C’est un bonheur qu’il est difficile de décrire. Je me souviens de toutes ces comptines que nous chantions et que nous jouions. Jamais je ne ressentais pareille joie dans d’autres jeux ! C’était une joie explosive dont les éclats étaient acceptés par les adultes ! La comptine tolérait des attitudes qui n’étaient pas permises en dehors. Je puis dire aujourd’hui, en jetant un regard sur mon passé d’enfant qui a connu les atrocités de la guerre, que le jeu de la comptine était l’un des rares moments où nous nous sentions en sécurité.

Selon mon père et tous les anciens Kabyles, seule la langue protège un peuple de la mort. Ils ont compris que lorsqu’une langue se meurt, son peuple disparaît avec elle. C’est en cela que les messages contenus dans nos contes et nos mythes sont si importants. Ils constituent la seule voix à travers laquelle les Imazighen peuvent encore se faire entendre, car c’est une voix qui clame leur existence dans leur langue.

L’univers des comptines est d’une richesse insoupçonnable. Il va sans dire qu’il touche aussi à l’histoire des Berbères en général et des Kabyles en particulier. Et pour paraphraser mon grand-père Mohand Achivane : « C’est pour que la vie soit plus douce aux petits. ».

Mon père disait :« C’est dans les récits et la poésie des Anciens que nous nous sommes emplis pour toujours de la beauté du monde. Le jour où vous perdrez ce trésor, vous serez vidés de cette lumière que nous ont léguée nos ancêtres. »

Car un enfant qui ne joue pas, qui ne chante pas dans sa langue, est enfermé dans un monde où le rêve et la joie de vivre lui sont interdits. Grâce au conte et à la comptine, il entre dans un monde qui fera de lui un adulte responsable et heureux de vivre. Il dispose alors d’une « sécurité psychique » qui lui permet de voir les autres enfants goûter au bonheur ; car le bonheur est comme une comptine, un poème, un conte : il est contagieux et communicatif… Et tout la joie du monde demeure en nous : un peuple vivant et chantant à jamais le bonheur de faire partie d’un peuple autochtone qui a participé à l’œuvre la plus sublime de l’humanité : le savoir, l’amour et la liberté.

Blog de Youcef Allioui

[1] Certains mots disposent de deux pluriels : « étendu » ou « court ».  Pour « comptines » (tihjenja). Autres exemples : « villages » (tuddar/tudrin) ; « nez » (tanzarin/tinzar) ; « rivières » (tighezrin/tighezratin), « femmes » (lxalat/tilawin), etc.
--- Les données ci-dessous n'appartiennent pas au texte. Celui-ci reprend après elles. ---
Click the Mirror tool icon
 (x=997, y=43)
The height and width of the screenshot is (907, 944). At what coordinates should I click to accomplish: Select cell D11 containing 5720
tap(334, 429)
[2] Tihja (Tihjiwin) désigne toutes les fables, les mythes et les contes et légendes qui parlent des ogres et des ogresses.

[3] Cf. Y. Allioui, Un grain sur le toit, L’Harmattan, 2012, p. 31.

[4] Les isefra, poèmes de Si Mohand-ou-mhand, texte berbère et traduction française, F. Maspéro, 1969, p. 93

[5] Le royaume kabyle des At Abbès y avait des ambassadeurs.

[6] Cf. Les Archs, op. cit. p. 29.

[7] Voir les récits qui mettent en garde les enfants contre l’inceste.